In full disclosure, this post contains information that a user experience expert might frown at. I’m not really sure, since I’m not a user experience expert. I do know a lot about PowerShell, however, and that’s really what this post is about.

Say you have users of your scripts and modules who might have their $ErrorActionPreference set to SilentlyContinue or maybe you know for a fact that your code explicitly sets it that way. That’s probably another thing that will make the user experience pros mad but here you are anyway. Let’s just say that your stakeholders FORCED you to do it. What happens if you absolutely need to, have to, must display a non-terminating error, such as those you create with Write-Error? Here’s one option.

You could store the current Error Action Preference in another variable, set the EAP to “stop” or “continue” and then write your error, and then set the EAP back, but there’s a simpler way!

Write-Error, like pretty much anything else, has an -ErrorAction parameter which determines what PowerShell will do if the cmdlet it’s attached to throws an error out.
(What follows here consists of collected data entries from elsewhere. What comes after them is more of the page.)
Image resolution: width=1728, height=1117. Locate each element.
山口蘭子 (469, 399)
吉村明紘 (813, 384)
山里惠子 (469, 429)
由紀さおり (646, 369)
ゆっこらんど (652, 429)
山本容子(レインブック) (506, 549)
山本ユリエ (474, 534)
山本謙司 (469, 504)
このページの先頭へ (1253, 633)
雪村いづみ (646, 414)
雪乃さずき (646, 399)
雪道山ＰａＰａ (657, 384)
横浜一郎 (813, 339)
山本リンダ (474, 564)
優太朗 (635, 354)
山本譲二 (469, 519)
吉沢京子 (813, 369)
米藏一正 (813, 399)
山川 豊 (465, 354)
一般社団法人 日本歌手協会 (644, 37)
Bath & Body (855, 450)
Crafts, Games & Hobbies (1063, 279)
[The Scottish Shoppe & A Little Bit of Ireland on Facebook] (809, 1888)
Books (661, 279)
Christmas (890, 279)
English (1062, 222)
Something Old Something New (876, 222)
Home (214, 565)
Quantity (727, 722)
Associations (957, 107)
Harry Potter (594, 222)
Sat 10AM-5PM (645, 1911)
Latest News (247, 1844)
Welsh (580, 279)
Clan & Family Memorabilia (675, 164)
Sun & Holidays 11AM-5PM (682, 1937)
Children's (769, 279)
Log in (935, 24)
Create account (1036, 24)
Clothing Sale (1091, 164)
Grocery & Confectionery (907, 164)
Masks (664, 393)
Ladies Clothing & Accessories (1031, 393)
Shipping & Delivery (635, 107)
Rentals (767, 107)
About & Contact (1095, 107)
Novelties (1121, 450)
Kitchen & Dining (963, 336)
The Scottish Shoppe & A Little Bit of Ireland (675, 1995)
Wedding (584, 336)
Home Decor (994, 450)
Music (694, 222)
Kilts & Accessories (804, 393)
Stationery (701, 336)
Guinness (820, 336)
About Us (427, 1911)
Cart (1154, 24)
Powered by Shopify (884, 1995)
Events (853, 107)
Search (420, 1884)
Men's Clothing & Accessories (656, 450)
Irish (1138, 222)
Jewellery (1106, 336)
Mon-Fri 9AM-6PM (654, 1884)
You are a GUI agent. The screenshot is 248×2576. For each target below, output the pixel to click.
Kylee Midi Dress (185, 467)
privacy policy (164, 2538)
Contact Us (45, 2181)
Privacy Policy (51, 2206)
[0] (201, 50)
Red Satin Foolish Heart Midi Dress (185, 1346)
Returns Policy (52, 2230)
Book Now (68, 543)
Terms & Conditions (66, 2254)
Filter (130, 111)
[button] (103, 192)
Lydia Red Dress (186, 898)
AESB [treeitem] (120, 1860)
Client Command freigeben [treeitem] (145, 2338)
Since Write-Error will, by definition, throw an error every time you run it, the -ErrorAction becomes pretty important if you want to use it here.

Even if the Error Action Preference is set to SilentlyContinue, you can do this…

Write-Error "This is my error" -ErrorAction Continue

… and your error will be written to the screen anyway. Obviously you can use the -ErrorAction parameter on everything else that has one too, for the same effect. Error Action Preference is just there to determine how errors are handled if you don’t specify -ErrorAction.